## Source data
------------------------------------------------------------

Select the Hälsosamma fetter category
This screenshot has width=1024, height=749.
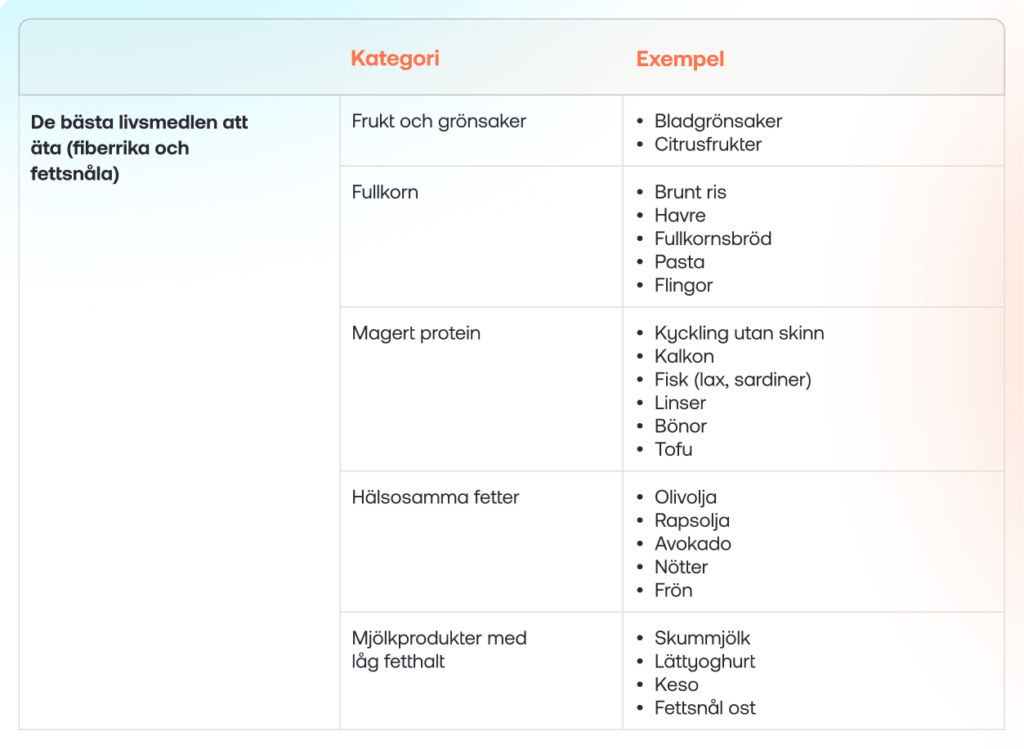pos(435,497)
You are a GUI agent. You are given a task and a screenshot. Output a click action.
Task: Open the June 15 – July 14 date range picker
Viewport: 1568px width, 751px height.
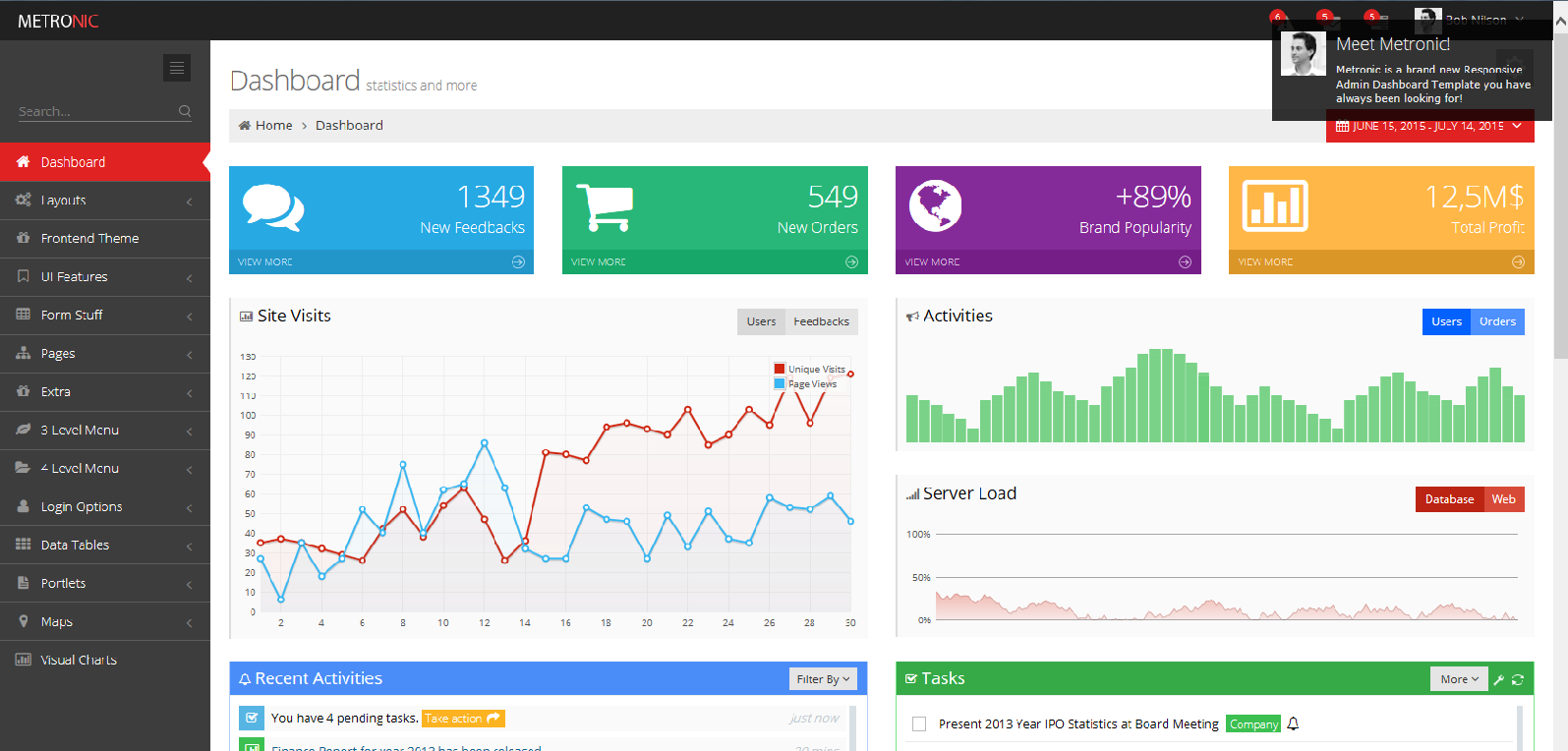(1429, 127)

------------------------------------------------------------

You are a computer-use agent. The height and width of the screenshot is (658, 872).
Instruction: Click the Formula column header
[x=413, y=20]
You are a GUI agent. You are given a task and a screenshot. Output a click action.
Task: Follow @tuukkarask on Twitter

------------------------------------------------------------

## Action item
Reproduce, exactly as they stand in the data above, the lines from the one that holds "Instruction: Click the Formula column header" to the one that holds "Task: Follow @tuukkarask on Twitter", inclusive.

## Answer to the exercise
Instruction: Click the Formula column header
[x=413, y=20]
You are a GUI agent. You are given a task and a screenshot. Output a click action.
Task: Follow @tuukkarask on Twitter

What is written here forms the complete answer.